→ Required actions:
a) Answer these questions about the article on crime in Chinatown:
(i) How many people attended Thursday night's meeting?
(ii) Near which Metro stop did many people report open air illegal drug activity?
(iii) What word did city officials use for the situation?
b) Pick up the article on crime in D.C.'s Chinatown after its final sentence and write the next few sentences.

WASHINGTON — Chinatown is an iconic spot in downtown D.C., but the people who work and live there say they're worried the location will soon be more known for its crime. Thursday night city leaders talked to the public about what they want to be done about the issue.
Crime in Chinatown is up, according to D.C. crime stats and those who call this historic neighborhood home.
More than 150 people showed up to tell elected officials and police leaders about the situation they say has gotten worse over the past several months. Many pointed to what they say is open air illegal drug activity around the Gallery Place Metro stop.
"Sometimes blocking Metro passengers as they arrived at the top of the escalator, creating very dangerous situations over and over," one person said at the meeting.
District residents are not the only ones who have noticed this, city officials are agreeing with these concerns calling it 'unacceptable' and stating that solutions need to happen now.

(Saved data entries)
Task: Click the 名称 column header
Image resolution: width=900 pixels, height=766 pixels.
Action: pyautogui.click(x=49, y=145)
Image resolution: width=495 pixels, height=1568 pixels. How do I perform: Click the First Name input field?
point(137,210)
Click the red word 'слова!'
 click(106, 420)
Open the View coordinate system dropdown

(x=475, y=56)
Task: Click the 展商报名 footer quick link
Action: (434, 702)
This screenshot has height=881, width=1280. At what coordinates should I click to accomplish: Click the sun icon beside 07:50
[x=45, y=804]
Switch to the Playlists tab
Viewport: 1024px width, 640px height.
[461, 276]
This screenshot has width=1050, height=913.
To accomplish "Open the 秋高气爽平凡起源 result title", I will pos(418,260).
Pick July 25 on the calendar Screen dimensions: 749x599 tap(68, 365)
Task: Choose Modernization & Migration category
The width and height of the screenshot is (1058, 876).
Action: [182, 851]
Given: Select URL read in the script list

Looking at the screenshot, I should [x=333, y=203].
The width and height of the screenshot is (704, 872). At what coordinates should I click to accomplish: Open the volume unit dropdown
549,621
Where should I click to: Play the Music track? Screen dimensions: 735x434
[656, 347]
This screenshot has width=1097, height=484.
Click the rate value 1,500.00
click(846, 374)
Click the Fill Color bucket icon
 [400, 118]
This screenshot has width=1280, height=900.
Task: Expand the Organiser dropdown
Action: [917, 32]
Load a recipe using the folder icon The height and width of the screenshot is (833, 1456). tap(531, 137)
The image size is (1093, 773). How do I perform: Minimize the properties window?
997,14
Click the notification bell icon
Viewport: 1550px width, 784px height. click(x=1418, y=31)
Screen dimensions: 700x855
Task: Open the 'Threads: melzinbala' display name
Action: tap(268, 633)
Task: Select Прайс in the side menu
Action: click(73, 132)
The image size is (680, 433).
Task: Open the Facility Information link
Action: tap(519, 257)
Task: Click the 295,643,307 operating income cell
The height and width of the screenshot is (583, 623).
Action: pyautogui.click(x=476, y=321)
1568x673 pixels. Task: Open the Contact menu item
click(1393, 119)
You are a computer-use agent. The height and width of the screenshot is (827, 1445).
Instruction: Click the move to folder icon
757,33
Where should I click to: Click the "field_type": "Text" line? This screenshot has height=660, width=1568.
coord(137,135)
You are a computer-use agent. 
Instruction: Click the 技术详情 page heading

→ Answers for each item:
a)
(i) More than 150 people
(ii) The Gallery Place Metro stop
(iii) Unacceptable

b)
"In Chinatown, we're seeing a lot of drug use and sales. We're seeing an increase of complaints and harassment," Ward 2 Councilmember Brooke Pinto said. "We've seen some shootings down by the Capital One arena, other assaults with weapons."
Councilmember Pinto hosted the meetings that included the mayor's office, police department, and prosecutor.
"To really facilitate a conversation about what solutions immediately can look like in this area, because we need Chinatown to be clean and safe," Councilmember Pinto said. "The residents and businesses here deserve that, and I hope that today moves us in the right direction."
"A lot of them are not always police issues," Ted Gong of 1882 Foundation said. "They're issues in which we need people to know how to handle homeless, how they handle the mental cases there, how to know when to call the police."
Advisory Neighborhood Commission 2C Chairperson Michael Shankle also chimed in stating that they want their street patrols back in the area and their Chinatown unit to have a presence. Also for the empty storefronts to be filled again.
And to fill storefronts you need customers. Downtown leaders say part of the problem is that the area only has 42% of its pre-pandemic officer workers back in the office. They say more people means safer sidewalks.